[Исходный текст]:

·····

По возвращении государя во внутренние покои, я пошел в верх (это было на Каменном острове), в так называемую секретарскую комнату и поручил дежурному камердинеру доложить государю о желании моем принести ему благодарность мою и в то же время откланяться. Между тем остался ожидать ответа вместе с графом Аракчеевым и виртембергским послом Винцегеродом, из коих один дожидался с докладными делами, а другому назначена была приватная аудиенция. Сперва позван был посол, а после него я. При входе моем в кабинет государь уже был на середине оного. Не допустя меня поцеловать у него руку, он обнял меня и поцеловал в щеку. Потом изволил уверять меня, что он во всем был мною доволен, сожалел, что я оставил службу, и с ласковым видом спросил меня, держа за руку: ‘Даешь ли слово со временем опять сойтиться?’ Я отвечал ему, что в продолжение его отсутствия я столько вынес досад и огорчений по моей должности, столько еще и теперь встревожен в духе, что никак не смею обязать себя словом. Потом вкратце и слегка рассказал о происходившем со мною по Комитету и заключил тем, что это одно и заставило меня домогаться докладного часа от его величества. Государь слушал меня с большим участием, он был растроган, уверял меня снова в постоянном’ ко мне благоволении и еще изволил обнять меня.
По сдаче дел моих я недолго жил в Петербурге. Государь отбыл на Венский конгресс, в половине того же месяца и я отправился в Москву. Государственный канцлер граф Николай Петрович Румянцев предложил мне жить в его московском доме, пока мой собственный не будет отстроен.<...>
По выезде моем из Петербурга, в селе Чудове, встретился с Гавриилом Романовичем Державиным и его супругою — Дарьей Алексеевной (урожденной Дьяковой). Они ехали в Званку, свою деревню, лежащую на берегу Волхова, в Новгородской губернии и воспетую им самим и многими молодыми поэтами. Постоянная, приятельская связь моя с ним еще с молодых лет моих, когда я только что пробивался на стезю к Парнасу, а он уже сиял на его вершине, одинакой путь и на поприще гражданской службы: оба были сенаторами, оба министрами, оба уже в отставке, и нечаянная встреча на большой дороге: какое представилось нам поле для сердечных чувств и размышления! Я пробыл с ним несколько часов лишних, как бы предчувствуя, что это было последнее наше свидание.
Прощанье обоих нас растрогало. Я всегда был искренним почитателем высокого поэтического таланта и душевных качеств его. Уверен, что и он любил меня, особенно в первые годы нашего знакомства. В продолжение же моего министерства, хотя он по временам и досадовал на меня, может быть, считал даже и непризнательным, ибо я не всегда мог исполнять его требования об определении к месту, или по тяжебным делам тех и других, но это нимало не ослабляло нашего внимания друг к другу.

·····

[Условие задания]:
Воспроизведите без изменений фрагмент исходного текста: от слов «Прощанье обоих нас» до слов «друг к другу.» включительно. Опирайтесь только на исходный текст.

[Строки данных]:
·····

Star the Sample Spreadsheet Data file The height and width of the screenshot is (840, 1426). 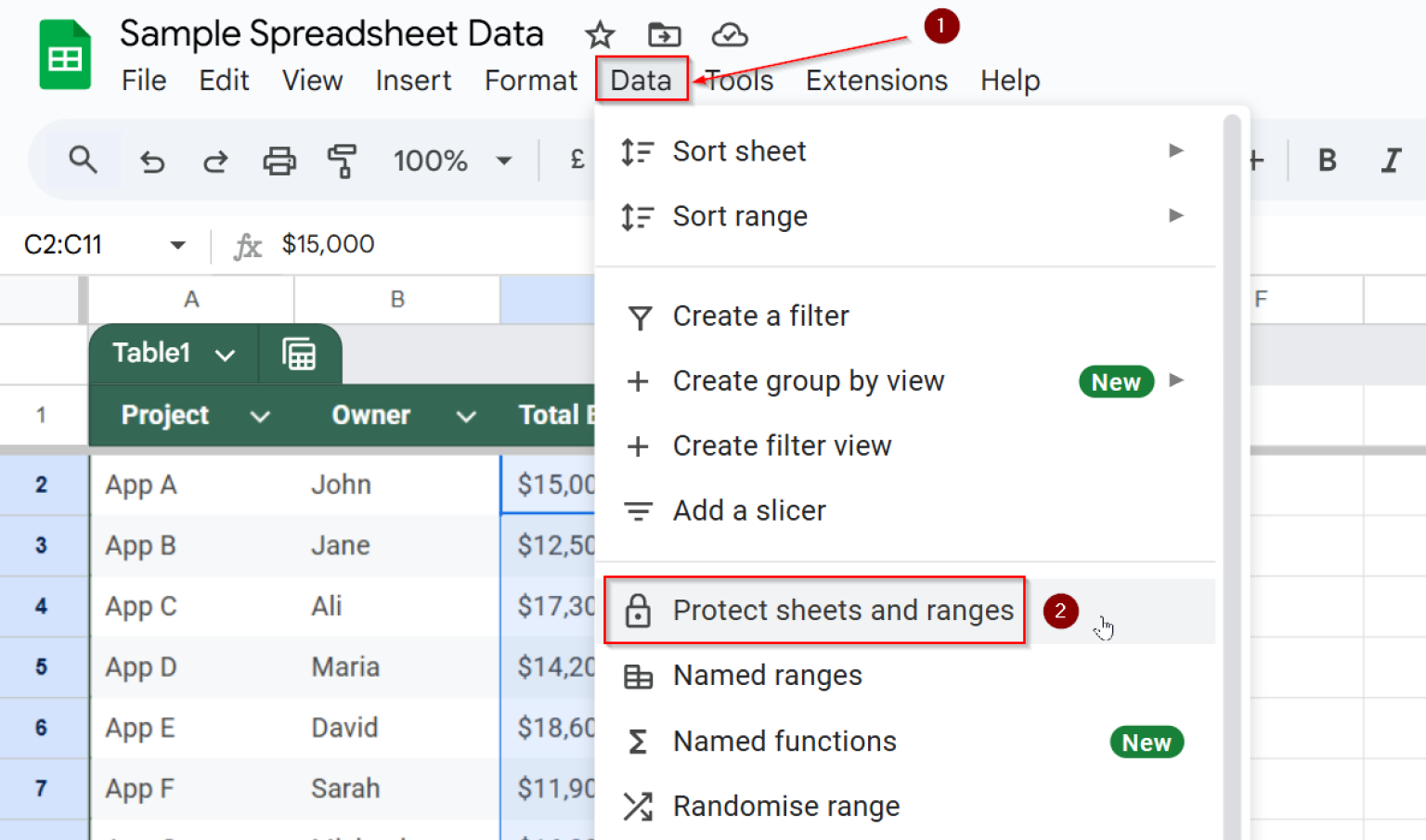[599, 34]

·····

[Результат упражнения]:
Прощанье обоих нас растрогало. Я всегда был искренним почитателем высокого поэтического таланта и душевных качеств его. Уверен, что и он любил меня, особенно в первые годы нашего знакомства. В продолжение же моего министерства, хотя он по временам и досадовал на меня, может быть, считал даже и непризнательным, ибо я не всегда мог исполнять его требования об определении к месту, или по тяжебным делам тех и других, но это нимало не ослабляло нашего внимания друг к другу.